閑散期である第1四半期に売上が過去最高を更新
半導体の受託生産世界最大手、TSMCが4月14日に発表した1-3月の決算で、売上高は前年同期比36%増の4911億台湾ドルと四半期としては過去最高を更新した。営業利益は2236億台湾ドルと5割近く増え、会社側のガイダンスを上回る着地となった。
値上げ効果によって営業利益率も伸びている。前四半期(2021年第4四半期)の41.7%から、今四半期は45.6%と大きく伸長した。TSMCは半導体の微細化の最先端を走っているだけではなく、製造品質、出荷量ともに安定している。製造技術の高さから、「TSMCに頼めば必ず作ってくれる」という安心感もあり、TSMCに注文が殺到。このため、TSMCの価格交渉力は強まっている。
前述の通り、通常、半導体業界は1月から2月にかけては閑散期となる。この1月から2月を含む第1四半期に過去最高を更新したことは需要が引き続き強いことを示しており、モメンタムがまだ衰えていないことを示している。

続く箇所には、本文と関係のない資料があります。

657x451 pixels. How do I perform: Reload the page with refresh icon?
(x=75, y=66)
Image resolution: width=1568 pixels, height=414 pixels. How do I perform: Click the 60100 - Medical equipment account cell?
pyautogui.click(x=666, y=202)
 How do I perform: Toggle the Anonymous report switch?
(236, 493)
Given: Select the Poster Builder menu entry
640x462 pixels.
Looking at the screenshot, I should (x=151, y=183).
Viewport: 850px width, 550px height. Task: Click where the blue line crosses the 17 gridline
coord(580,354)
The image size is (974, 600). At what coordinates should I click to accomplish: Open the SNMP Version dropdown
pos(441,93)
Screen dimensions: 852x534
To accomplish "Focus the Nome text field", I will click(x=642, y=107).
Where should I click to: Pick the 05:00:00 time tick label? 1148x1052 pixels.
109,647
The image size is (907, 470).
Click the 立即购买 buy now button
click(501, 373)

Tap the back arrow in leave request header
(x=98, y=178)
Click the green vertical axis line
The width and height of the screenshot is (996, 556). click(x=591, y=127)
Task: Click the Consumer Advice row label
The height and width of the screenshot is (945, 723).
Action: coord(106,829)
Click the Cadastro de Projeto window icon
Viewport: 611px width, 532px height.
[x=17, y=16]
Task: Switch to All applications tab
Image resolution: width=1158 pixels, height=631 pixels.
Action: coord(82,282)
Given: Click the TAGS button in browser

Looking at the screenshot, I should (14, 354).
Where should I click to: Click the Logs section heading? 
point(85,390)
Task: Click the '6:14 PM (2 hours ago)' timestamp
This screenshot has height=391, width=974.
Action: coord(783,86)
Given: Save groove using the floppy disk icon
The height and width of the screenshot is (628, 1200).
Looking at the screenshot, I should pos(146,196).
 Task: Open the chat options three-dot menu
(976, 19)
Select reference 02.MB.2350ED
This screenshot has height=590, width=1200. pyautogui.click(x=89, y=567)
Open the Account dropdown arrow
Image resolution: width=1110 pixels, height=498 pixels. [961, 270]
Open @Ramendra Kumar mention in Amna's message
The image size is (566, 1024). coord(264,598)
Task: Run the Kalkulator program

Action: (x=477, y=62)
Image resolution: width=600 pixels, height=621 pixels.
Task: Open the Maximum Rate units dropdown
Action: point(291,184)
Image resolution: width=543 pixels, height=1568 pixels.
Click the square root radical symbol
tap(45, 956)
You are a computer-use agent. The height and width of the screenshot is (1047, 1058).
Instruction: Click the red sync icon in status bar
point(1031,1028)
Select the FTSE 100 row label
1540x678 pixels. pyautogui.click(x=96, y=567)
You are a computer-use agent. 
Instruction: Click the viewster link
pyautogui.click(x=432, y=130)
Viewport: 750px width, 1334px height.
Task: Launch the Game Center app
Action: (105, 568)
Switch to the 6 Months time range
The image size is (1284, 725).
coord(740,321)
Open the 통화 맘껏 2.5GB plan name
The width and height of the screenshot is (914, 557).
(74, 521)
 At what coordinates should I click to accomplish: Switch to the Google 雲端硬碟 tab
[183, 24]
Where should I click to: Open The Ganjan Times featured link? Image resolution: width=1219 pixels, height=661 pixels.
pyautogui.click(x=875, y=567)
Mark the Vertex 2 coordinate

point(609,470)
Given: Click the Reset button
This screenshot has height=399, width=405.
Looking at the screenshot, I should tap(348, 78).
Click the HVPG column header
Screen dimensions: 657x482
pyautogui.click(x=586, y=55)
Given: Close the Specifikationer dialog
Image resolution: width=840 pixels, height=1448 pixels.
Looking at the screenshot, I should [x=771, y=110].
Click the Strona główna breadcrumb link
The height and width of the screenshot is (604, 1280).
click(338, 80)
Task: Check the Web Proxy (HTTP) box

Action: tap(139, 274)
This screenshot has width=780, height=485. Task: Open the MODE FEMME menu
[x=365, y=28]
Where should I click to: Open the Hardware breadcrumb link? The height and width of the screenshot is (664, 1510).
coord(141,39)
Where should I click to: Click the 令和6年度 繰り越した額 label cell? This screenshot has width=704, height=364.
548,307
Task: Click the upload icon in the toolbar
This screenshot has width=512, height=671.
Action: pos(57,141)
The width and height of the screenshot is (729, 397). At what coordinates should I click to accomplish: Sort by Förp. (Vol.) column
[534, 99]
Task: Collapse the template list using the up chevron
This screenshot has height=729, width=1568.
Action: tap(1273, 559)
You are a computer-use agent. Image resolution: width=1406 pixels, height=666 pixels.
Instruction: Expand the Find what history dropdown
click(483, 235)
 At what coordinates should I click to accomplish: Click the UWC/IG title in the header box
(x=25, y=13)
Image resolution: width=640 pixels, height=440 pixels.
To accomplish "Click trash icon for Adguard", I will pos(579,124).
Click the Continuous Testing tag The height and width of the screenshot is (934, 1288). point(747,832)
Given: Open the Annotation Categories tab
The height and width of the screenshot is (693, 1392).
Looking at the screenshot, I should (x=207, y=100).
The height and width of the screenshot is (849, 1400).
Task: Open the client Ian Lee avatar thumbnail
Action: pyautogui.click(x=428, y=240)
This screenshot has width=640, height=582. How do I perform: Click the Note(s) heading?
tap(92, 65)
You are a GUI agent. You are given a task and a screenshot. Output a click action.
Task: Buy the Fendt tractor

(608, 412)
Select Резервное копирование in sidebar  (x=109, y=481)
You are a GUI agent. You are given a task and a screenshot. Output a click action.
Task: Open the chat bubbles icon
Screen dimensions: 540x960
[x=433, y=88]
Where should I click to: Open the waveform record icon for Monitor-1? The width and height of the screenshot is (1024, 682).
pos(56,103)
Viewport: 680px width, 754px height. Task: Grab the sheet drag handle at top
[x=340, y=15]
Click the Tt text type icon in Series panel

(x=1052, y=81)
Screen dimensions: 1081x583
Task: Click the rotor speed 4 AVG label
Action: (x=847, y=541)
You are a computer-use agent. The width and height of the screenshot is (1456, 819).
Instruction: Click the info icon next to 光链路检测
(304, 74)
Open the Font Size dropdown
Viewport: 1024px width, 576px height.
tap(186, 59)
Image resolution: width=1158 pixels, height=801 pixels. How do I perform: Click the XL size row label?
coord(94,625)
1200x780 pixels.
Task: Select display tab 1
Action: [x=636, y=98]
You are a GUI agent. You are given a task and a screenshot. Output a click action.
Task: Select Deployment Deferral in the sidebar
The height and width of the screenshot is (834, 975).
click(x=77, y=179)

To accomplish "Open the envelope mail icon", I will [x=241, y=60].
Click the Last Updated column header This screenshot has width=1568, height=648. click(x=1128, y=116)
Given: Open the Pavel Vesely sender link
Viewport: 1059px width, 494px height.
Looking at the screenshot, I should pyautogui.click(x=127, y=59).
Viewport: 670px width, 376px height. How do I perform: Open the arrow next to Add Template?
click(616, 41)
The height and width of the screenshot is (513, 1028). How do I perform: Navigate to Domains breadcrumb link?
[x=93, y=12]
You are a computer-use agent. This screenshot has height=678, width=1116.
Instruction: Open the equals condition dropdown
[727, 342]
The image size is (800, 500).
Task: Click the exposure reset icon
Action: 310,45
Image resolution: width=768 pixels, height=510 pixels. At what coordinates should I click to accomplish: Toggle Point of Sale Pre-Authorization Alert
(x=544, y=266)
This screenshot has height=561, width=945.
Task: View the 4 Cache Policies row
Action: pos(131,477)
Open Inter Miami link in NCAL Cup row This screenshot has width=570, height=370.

用途別の売上高のシェアを確認すると、この四半期で最大だったのはHPC向け(高性能パソコン、サーバー等向け)が41%、次いでスマートフォン向けが40%だった。
自動車向けは全体の5%に過ぎないものの、前四半期(2021年第4四半期)からの伸び率は26%とHPC向けと同様に伸びていることがわかる。とりわけHPC向け、自動車向けは今後も伸びが期待できる分野である。
最先端のトップを駆け抜けるTSMC
TSMCは半導体需要の強い状態が続くと見立てており、第2四半期(4-6月)についても好調な業績を予想している。会社側が示したガイダンスによると、売上高が5069億~5242億台湾ドル(前年比36.2~40.9%増)、営業利益は2281億~2464億台湾ドル(同56.6~69.2%増)、また営業利益率に関しては45〜47%と高水準を見込んでいる。
今期の設備投資計画は400億~440億ドル(最大5.5兆円)となる計画だ。台湾だけではなく、米国や日本にも大型の投資を行うことが決まっている。しかし、これらのファブが順調な生産に移行し始めるのは半年から数年先であり、生産能力がひっ迫した状況は2022年も続くだろう。
2022年下期に向けては最先端となる回路線幅3ナノメートルの半導体の量産を始める予定だ。さらにその先の2ナノについては年内にも新工場の建設を計画しており、TSMCは最先端半導体の製造の先頭を駆け抜けている。TSMCの魏哲家(C・C・ウェイ)CEOは「下降局面があったとしても価格は引き下げない」と説明しており、強気の姿勢を崩していない。
確認したように半導体市場のファンダメンタルズは決して悪くはない。SOX指数は再び下値を模索するような動きになっているが、市場環境を見る限り、調整局面にある株価が早晩、ファンダメンタルズに収れんするタイミングがくると考える。
世界の半導体生産の9割を台湾が担っている。台湾への一極集中のリスクは盛んに指摘されているが、年間に4兆円を超える設備投資を行える企業は他に見当たらない。TSMCはこれからも半導体業界をけん引するトップランナーであり続けるであろう。